RSUSSH 2020

IN20-011 Blind Docking Study of Compound D and Dimethoxyphenylbutadiene (DMPBD) Against Cyclooxygenase-2

Presenter: Prasan Tangyuenyongwatana
Rangsit University, Thailand

Abstract

          In this study, blind docking method was applied to discriminate against the ligand-protein binding of 4-(3,4-dimethoxyphenyl)but-1,3-diene (DMPBD) and (E)-(3,4-dimethoxyphenyl)but-3-en-1-ol (compound D) at the active site of cyclooxygenase-2 (COX-2). These two compounds can bind flawlessly in the COX-2 active site with nearly the similar docking energies with regular docking method but only DMPBD was the active compound (IC50 = 20.68 μM). Blind docking was achieved for the finding of the possible binding site of ligand by skimming the entire surface of COX-2 protein. Cyclooxygenase-2 (PDB ID: 1CX2, 1PXX, 3NTG) crystal structures were used in this research and the blind docking was run by PyRx 0.8 program. The experimental results of DMPBD at exhaustiveness 4 showed the positive binding ratio of DMPBD/compound D at the active site of three enzymes (1CX2, 1PXX, 3NTG) in the ratio values of 1.63, 2.08, and 2.43, respectively. That means DMPBD was more appropriate than compound D in binding with enzymes. These results demonstrated that there was some specificity of DMPBD to bind with the enzymes which may due to the low rotational bond and rigidity of DMPBD structure making it can easily reach to lower energy of the active site. While compound D which has more flexible and more polar structure was unable to give good conformation for lowest energy at exhaustiveness 4.  These blind docking outcomes were compatible with the in-vitro test result. However, blind docking can work well with some enzymes. This technique has to be studied more about the parameters that concern with the searching.
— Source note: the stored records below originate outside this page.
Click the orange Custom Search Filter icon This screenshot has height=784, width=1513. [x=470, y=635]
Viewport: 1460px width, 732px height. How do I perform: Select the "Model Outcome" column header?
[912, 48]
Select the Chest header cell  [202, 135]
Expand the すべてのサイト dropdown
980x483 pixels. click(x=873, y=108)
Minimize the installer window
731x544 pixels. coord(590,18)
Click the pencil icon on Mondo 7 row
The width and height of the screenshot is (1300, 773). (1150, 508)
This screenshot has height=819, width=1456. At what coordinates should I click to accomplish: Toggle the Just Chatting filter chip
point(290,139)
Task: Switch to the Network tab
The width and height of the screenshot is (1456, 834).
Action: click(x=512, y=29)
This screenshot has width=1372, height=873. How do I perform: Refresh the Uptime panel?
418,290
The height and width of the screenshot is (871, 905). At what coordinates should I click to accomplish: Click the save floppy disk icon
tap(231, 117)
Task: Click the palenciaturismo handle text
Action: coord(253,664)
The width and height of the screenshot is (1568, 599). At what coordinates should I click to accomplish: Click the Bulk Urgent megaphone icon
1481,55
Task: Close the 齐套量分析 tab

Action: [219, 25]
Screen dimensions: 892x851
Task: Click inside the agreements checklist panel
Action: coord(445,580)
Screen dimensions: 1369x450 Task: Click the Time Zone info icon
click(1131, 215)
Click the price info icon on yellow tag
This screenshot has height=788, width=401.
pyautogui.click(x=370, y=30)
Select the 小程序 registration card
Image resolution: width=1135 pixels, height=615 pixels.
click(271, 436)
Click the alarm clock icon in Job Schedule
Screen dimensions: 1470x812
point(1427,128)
Keywords: Blind docking; Cyclooxygenase-2; DMPBD; Compound D; PyRx

Citation format:

Tangyuenyongwatana, P., & Sombutaree, M.. (2020). Blind Docking Study of Compound D and Dimethoxyphenylbutadiene (DMPBD) Against Cyclooxygenase-2. Proceeding in RSU International Research Conference, May 1, 2020. Pathum Thani, Thailand.

QUESTIONS & ANSWERS

Nanthaphong Khamthong (Participant)

In addtion to the previously reported in vitro test, this work is a good alternative way to understand and explain the anti-COX-2 effect of the two active compounds.

1. As the author mentioned in the abstract, what other parameters should we concern in order to precisely understand the docking behavior of these two compounds?

2. In general, are there any limitations of this method compared to an in vitro study. 
 

Prasan Tangyuenyongwatana (Presenter)

For the first question, the blind docking or focused docking were performed in silico which the receptor or enzyme in the docking method is regid which can not move as in the in vivo environment. So, the docking result will give the trend of binding between enzyme and ligand follow the docking score or scoring functions of the program. Water and ions in the cell are also other parameters that may cause the binding between enzyme and ligand give different result. However, the blind docking can give some information about ligand structure ability to set itself into the lowest energy to macth with the active site.

For the second question, Blind docking has limitation on the size of ligand that can be used. If ligand has too big in size, it can not adapt or insert into the active site which normally stays inside the enzyme. For small molecule, MW range 150-300 amu., this size of molecule should be fine for blind docking. Anyway, the Blind docking study has to confirm with the in vitro study.